START Data for this exercise
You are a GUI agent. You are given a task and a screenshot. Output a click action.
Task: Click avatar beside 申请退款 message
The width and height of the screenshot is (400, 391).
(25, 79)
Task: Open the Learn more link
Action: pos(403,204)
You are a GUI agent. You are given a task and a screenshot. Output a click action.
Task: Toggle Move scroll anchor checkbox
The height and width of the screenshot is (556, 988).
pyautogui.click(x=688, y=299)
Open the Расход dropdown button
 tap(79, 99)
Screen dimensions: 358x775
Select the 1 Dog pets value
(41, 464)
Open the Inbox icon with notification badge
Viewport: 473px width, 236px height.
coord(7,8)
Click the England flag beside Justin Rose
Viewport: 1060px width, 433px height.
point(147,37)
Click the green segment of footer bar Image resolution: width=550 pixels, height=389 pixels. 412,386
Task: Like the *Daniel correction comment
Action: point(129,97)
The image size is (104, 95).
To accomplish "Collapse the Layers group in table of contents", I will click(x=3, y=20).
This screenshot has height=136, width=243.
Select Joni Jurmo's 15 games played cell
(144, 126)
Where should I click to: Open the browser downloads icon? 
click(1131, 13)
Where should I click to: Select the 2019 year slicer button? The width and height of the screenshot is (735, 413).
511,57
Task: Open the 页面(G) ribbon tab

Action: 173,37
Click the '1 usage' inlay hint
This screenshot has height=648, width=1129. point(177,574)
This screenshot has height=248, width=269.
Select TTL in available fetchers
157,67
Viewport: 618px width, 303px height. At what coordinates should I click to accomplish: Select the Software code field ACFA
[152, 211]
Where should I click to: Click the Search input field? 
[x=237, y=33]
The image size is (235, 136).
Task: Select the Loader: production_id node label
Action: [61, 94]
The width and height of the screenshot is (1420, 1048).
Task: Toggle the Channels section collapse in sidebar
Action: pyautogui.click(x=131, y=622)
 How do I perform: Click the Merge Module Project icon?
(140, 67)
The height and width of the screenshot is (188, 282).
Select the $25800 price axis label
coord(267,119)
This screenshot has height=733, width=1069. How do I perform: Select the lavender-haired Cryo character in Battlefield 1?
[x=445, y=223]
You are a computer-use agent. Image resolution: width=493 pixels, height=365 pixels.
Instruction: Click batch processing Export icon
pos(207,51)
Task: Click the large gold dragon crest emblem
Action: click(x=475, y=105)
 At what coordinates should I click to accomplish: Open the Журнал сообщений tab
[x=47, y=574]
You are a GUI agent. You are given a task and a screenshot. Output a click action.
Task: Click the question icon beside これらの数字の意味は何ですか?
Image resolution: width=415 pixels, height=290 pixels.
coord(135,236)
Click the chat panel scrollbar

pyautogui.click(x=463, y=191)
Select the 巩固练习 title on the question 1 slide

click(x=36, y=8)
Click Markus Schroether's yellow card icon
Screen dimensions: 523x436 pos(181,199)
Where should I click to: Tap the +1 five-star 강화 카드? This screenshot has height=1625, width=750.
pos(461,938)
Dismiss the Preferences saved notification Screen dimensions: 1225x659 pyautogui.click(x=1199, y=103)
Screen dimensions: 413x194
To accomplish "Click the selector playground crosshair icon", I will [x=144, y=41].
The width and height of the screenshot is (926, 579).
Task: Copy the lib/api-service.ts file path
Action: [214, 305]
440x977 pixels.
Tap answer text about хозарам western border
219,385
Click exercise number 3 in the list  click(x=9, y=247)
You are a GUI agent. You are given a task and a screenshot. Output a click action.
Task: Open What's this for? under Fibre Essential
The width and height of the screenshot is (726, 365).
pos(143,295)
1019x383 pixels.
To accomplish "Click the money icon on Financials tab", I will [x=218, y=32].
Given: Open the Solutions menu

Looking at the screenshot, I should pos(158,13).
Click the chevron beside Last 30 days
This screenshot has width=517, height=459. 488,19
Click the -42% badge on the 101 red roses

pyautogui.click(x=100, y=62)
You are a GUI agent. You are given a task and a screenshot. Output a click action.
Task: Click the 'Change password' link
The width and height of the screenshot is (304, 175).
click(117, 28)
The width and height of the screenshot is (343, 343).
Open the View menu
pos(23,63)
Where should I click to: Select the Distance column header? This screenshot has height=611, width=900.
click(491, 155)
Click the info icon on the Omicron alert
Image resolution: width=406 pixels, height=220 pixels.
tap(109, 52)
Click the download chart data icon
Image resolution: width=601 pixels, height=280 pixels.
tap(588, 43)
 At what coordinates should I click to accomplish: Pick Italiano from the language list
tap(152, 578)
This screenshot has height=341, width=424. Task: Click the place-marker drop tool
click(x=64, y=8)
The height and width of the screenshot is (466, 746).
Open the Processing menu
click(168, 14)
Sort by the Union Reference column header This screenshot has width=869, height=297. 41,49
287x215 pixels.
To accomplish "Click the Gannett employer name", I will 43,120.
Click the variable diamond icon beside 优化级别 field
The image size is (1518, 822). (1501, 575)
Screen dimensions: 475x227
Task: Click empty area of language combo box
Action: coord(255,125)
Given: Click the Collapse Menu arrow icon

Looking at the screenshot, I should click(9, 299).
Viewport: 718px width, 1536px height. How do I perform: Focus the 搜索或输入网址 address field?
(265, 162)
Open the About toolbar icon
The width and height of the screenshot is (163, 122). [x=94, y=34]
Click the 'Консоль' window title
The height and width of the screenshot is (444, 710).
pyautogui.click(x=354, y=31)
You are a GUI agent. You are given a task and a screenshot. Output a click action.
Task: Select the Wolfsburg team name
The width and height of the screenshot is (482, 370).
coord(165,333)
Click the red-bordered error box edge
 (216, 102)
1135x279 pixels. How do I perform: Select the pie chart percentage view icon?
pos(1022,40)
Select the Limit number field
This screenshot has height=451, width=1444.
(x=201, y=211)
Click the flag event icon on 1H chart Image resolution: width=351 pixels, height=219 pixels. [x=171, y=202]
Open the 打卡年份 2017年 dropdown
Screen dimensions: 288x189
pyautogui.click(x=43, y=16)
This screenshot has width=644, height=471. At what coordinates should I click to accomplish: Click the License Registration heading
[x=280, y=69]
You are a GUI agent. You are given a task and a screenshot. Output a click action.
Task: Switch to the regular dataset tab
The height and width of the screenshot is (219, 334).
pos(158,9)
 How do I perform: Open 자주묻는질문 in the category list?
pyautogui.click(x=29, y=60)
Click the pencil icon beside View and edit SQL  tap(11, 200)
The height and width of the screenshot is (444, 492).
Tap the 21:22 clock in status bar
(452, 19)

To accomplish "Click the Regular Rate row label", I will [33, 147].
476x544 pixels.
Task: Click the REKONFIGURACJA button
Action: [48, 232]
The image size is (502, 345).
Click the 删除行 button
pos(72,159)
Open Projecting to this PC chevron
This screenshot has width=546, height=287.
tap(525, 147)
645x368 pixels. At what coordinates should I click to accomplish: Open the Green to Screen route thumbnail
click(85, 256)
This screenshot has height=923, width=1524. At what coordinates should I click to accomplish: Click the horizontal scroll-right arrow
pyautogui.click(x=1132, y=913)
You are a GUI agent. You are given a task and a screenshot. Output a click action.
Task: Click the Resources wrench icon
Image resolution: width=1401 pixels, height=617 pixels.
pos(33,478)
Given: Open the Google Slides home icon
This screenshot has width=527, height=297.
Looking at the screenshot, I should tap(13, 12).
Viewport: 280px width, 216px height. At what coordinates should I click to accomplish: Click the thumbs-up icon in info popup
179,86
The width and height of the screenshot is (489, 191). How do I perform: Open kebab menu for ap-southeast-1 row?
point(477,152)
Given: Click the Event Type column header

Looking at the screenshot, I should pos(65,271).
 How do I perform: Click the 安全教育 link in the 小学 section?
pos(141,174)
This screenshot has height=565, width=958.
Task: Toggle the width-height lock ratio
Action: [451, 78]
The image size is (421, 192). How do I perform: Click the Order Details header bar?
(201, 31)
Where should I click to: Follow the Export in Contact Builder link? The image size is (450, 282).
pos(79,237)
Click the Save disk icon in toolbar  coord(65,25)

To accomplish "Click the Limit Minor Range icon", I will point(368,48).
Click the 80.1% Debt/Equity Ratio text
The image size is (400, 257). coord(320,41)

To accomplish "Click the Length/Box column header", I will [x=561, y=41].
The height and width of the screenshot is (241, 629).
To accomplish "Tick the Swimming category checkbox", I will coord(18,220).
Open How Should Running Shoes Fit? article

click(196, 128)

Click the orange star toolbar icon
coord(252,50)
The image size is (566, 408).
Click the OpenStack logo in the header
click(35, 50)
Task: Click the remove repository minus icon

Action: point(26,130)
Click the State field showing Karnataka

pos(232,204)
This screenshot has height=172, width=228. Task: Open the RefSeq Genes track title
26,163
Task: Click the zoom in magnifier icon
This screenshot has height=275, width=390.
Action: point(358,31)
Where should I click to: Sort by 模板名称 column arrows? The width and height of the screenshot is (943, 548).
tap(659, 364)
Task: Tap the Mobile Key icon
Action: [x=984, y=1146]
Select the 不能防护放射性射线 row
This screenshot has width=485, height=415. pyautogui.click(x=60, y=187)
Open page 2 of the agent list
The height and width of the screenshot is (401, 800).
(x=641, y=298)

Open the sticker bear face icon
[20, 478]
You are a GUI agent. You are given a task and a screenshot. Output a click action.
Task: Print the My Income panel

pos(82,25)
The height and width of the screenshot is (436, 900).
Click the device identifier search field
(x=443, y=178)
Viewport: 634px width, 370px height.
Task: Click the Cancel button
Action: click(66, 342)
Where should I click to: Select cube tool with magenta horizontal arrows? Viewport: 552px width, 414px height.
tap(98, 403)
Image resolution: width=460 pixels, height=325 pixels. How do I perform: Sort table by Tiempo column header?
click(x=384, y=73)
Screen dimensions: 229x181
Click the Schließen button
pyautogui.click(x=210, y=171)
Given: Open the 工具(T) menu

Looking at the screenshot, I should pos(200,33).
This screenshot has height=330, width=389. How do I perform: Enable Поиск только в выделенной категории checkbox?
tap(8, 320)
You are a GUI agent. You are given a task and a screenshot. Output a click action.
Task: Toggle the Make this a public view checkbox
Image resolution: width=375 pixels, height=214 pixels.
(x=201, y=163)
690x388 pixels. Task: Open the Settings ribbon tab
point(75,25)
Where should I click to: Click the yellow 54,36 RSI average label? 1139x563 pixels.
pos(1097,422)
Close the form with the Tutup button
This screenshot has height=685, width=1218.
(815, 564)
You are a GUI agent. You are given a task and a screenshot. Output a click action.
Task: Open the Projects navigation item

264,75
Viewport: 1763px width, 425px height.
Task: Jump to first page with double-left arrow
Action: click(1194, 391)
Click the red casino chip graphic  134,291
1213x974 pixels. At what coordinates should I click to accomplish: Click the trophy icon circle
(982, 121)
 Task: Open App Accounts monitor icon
END Data for this exercise
== What the exercise asks ==
Quote the records above from their first line through the line containing "Task: Toggle Move scroll anchor checkbox", both ends included.

== Solution to the exercise ==
You are a GUI agent. You are given a task and a screenshot. Output a click action.
Task: Click avatar beside 申请退款 message
The width and height of the screenshot is (400, 391).
(25, 79)
Task: Open the Learn more link
Action: pos(403,204)
You are a GUI agent. You are given a task and a screenshot. Output a click action.
Task: Toggle Move scroll anchor checkbox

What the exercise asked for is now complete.